On April 2, 2007, Shea began working for the City of Sioux Falls parks department doing seasonal labor, including moving, trimming, planting, watering grounds, and running hoses. MC R offered employment to Shea after it received the report of Dr. Elkins, but Shea declined. He currently works as an independent contractor. His work includes home repairs, building decks, and tiling work. He earns approximately fifteen to twenty dollars per hour.

Shea filed a petition for workers' compensation benefits. Following a hearing on December 3, 2008, a deputy workers' compensation commissioner determined Shea sustained an injury arising out of and in the course of his employment, awarded 200 weeks of permanent partial disability benefits, and awarded penalty benefits in the amount of $25,000. On intra-agency appeal, the commissioner affirmed the deputy's findings and provided additional analysis finding that penalty benefits were appropriate after June 25, 2008, when MC R had knowledge of Dr. Elkins's opinion and affirmed the amount of the penalty assessed by the deputy. The district court upheld the commissioner's decision in its entirety. MC R now appeals.

II. Scope and Standard of Review.

On appeal, MC R contends (1) the commissioner erred in awarding penalty benefits and (2) the commissioner erred in awarding healing period benefits. We review both issues for substantial evidence. Iowa Code § 17A.19(10)(f)(1) (2009); City of Madrid v. Blasnitz, 742 N.W.2d 77, 80-81 (Iowa 2007) ("The sole issue on appeal is whether the record before the commissioner provides substantial evidence to support an award of penalty benefits."); Bell Bros. Heating Air Conditioning v. Gwinn, 779 N.W.2d 193, 199-200 (Iowa 2010) (stating fact-findings regarding award of healing period benefits are reviewed for substantial evidence).

III. Penalty Benefits.

MC R argues the district court erred in affirming the commission's $25,000 penalty benefits award to Shea. Penalty benefits in a workers' compensation case are authorized by Iowa Code section 86.13, which provides:

If a delay in commencement or termination of benefits occurs without reasonable or probable cause or excuse, the workers' compensation commissioner shall award benefits in addition to those benefits payable under this chapter, or chapter 85, 85A, or 85B, up to fifty percent of the amount of benefits that were unreasonably delayed or denied.

Under this provision, the claimant must first establish a delay in the payment of benefits. Schadendorf v. Snap-On Tools Corp., 757 N.W.2d 330, 334 (Iowa 2008). Here, MC R never paid any benefits to the date of the arbitration hearing, and the deputy commissioner, commissioner, and district court agreed benefits should have commenced on or before June 25, 2008. If benefits should have begun before the hearing, substantial evidence supports Shea's establishment of a delay in the payment of benefits.

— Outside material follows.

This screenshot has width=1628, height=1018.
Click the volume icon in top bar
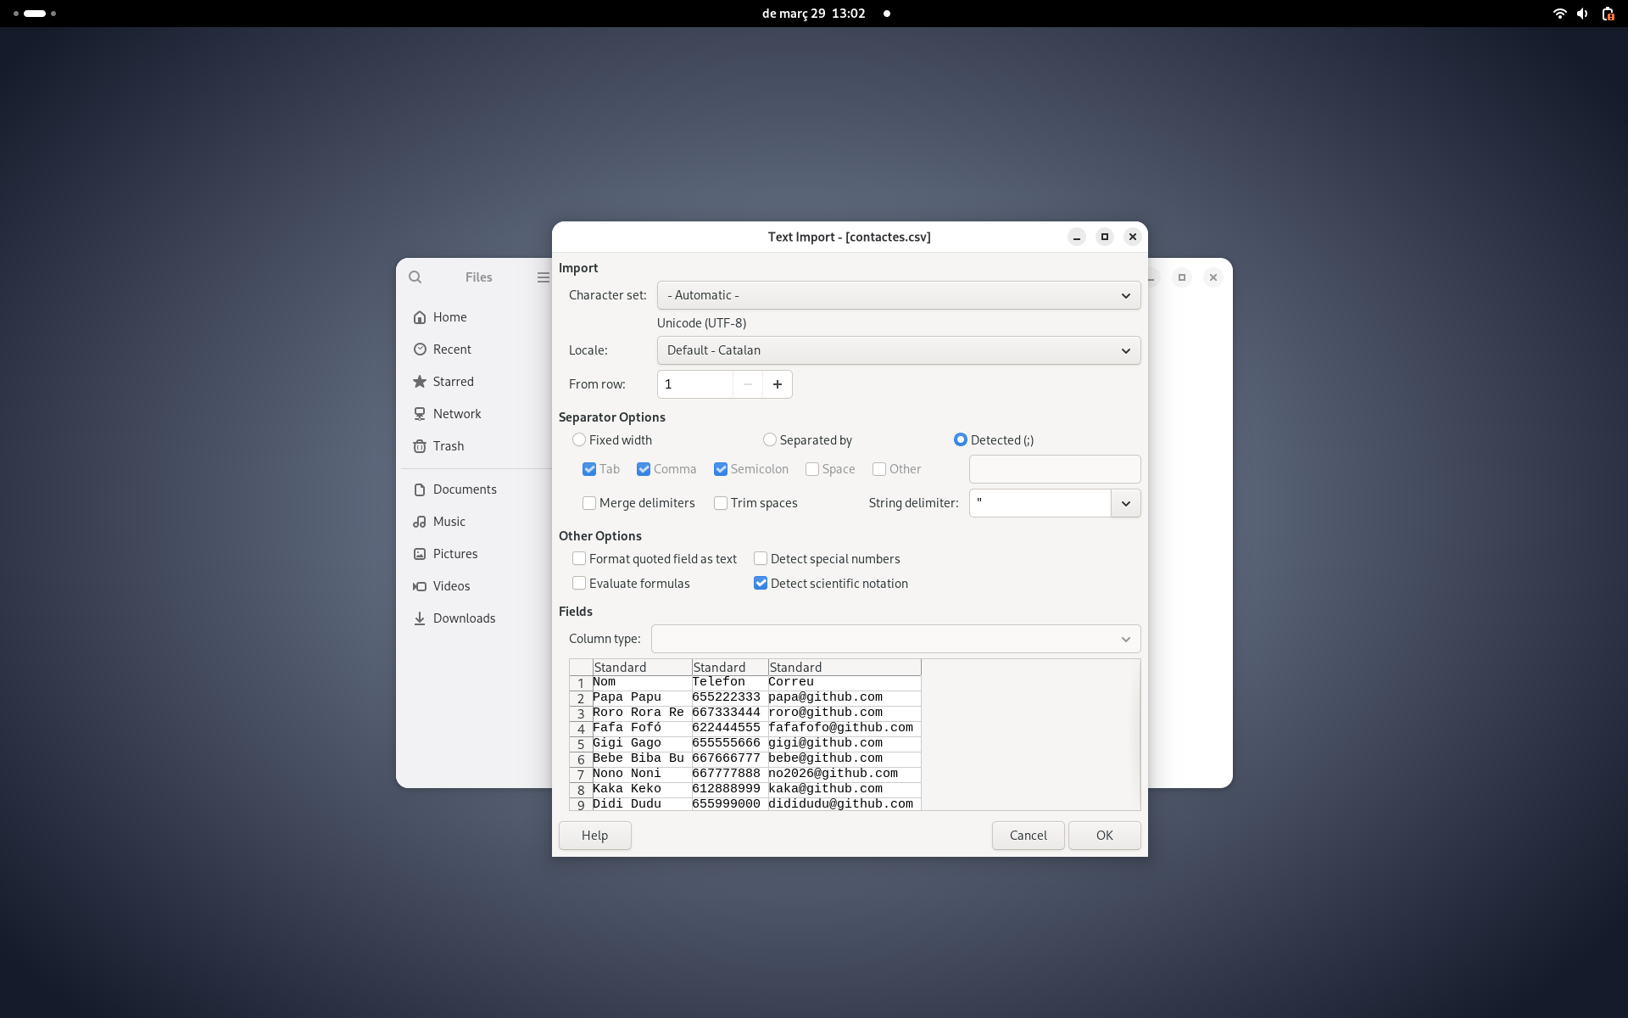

Upon establishing a delay, the burden then shifts to the employer to prove a reasonable excuse for the delay. Id. at 334-35. "A reasonable cause or excuse exists if either (1) the delay was necessary for the insurer to investigate the claim or (2) the employer had a reasonable basis to contest the employee's entitlement to benefits." Blasnitz, 742 N.W.2d at 81.

Our supreme court has stated:

A reasonable basis exists for denial of policy benefits if the insured's claim is fairly debatable either on a matter of fact or law. A claim is "fairly debatable" when it is open to dispute on any logical basis. Stated another way, if reasonable minds can differ on the coverage-determining facts or law, then the claim is fairly debatable.

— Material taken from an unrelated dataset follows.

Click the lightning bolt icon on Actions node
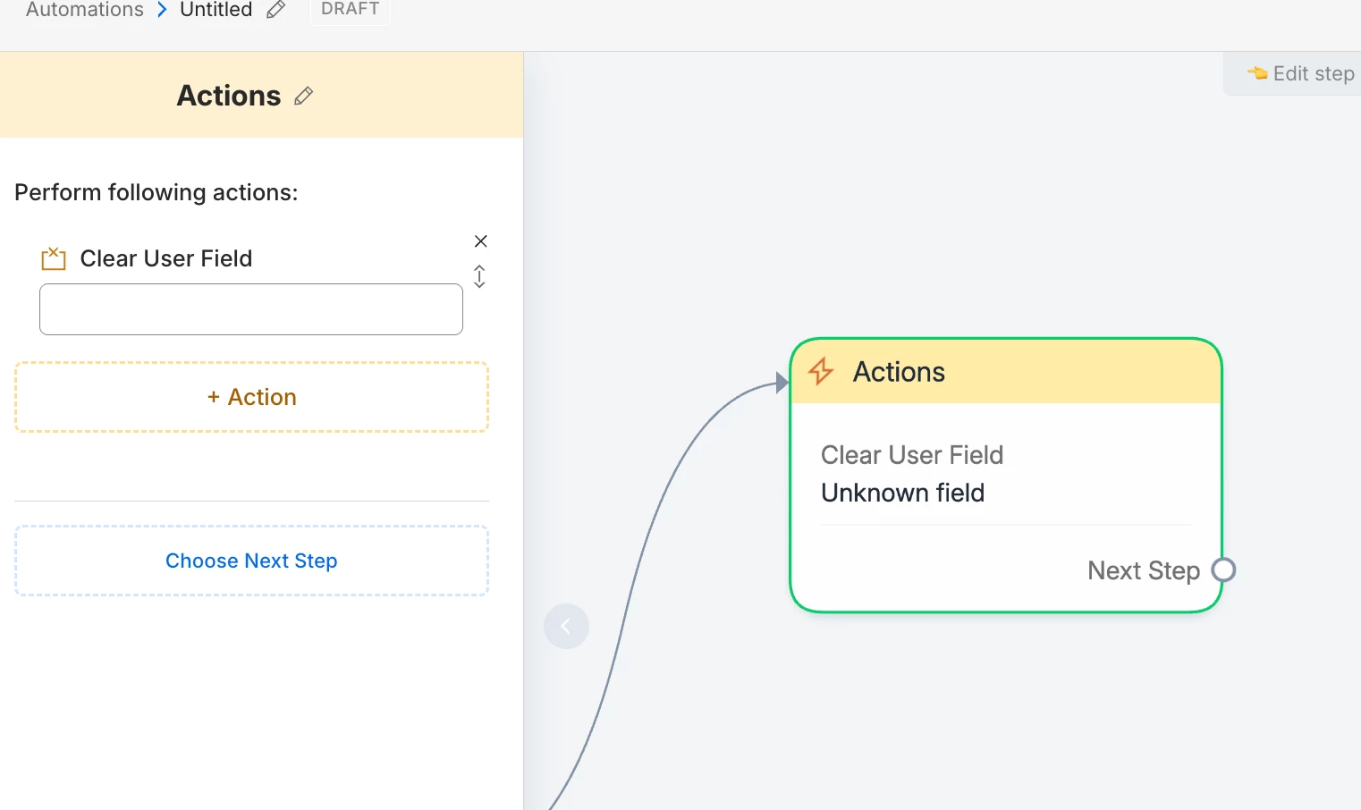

The fact that the insurer's position is ultimately found to lack merit is not sufficient by itself to establish the first element of a bad faith claim. The focus is on the existence of a debatable issue, not on which party was correct.

Whether a claim is fairly debatable can generally be decided as a matter of law by the court. That is because "where an objectively reasonable basis for denial of a claim actually exists, the insurer cannot be held liable for bad faith as a matter of law." As one court has explained, "[c]ourts and juries do not weigh the conflicting evidence that was before the insurer; they decide whether evidence existed to justify denial of the claim."

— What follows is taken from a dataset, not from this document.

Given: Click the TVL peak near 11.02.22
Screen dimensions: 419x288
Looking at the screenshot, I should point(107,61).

Bellville v. Farm Bureau Mut. Ins. Co., 702 N.W.2d 468, 473-74 (Iowa 2005) (citations omitted).

The employer must assert facts upon which the commissioner could reasonably find the claim was fairly debatable. Christensen v. Snap-On Tools Corp., 554 N.W.2d 254, 260 (Iowa 1996). Our supreme court has further instructed that an employer's duty to act reasonably is a continuing duty. See Squealer Feeds v. Pickering, 530 N.W.2d 678, 683 (Iowa 1995), abrogated on other grounds by Wells Dairy, Inc. v. Am. Indus. Refrigeration, Inc., 690 N.W.2d 38, 44 (Iowa 2004) (stating a denial supportable at the time it is made may later lack a reasonable basis in light of subsequent information).

As MC R points out, "Dr. Dowdle opined on February 21, 2006, that Shea sustained only a temporary aggravation of his preexisting underlying condition and reached pre-injury status as of February 17, 2006." MC R contends "the opinion of Dr. Dowdle alone is sufficient to establish a fairly debatable issue such that a penalty is not warranted" and "nothing occurred to invalidate the basis given by Dr. Dowdle for his opinion." MC R further alleges other "substantial evidence was presented in addition to Dr. Dowdle's opinion indicating Shea sustained little or no permanent disability as a result of the December 12, 2005 incident."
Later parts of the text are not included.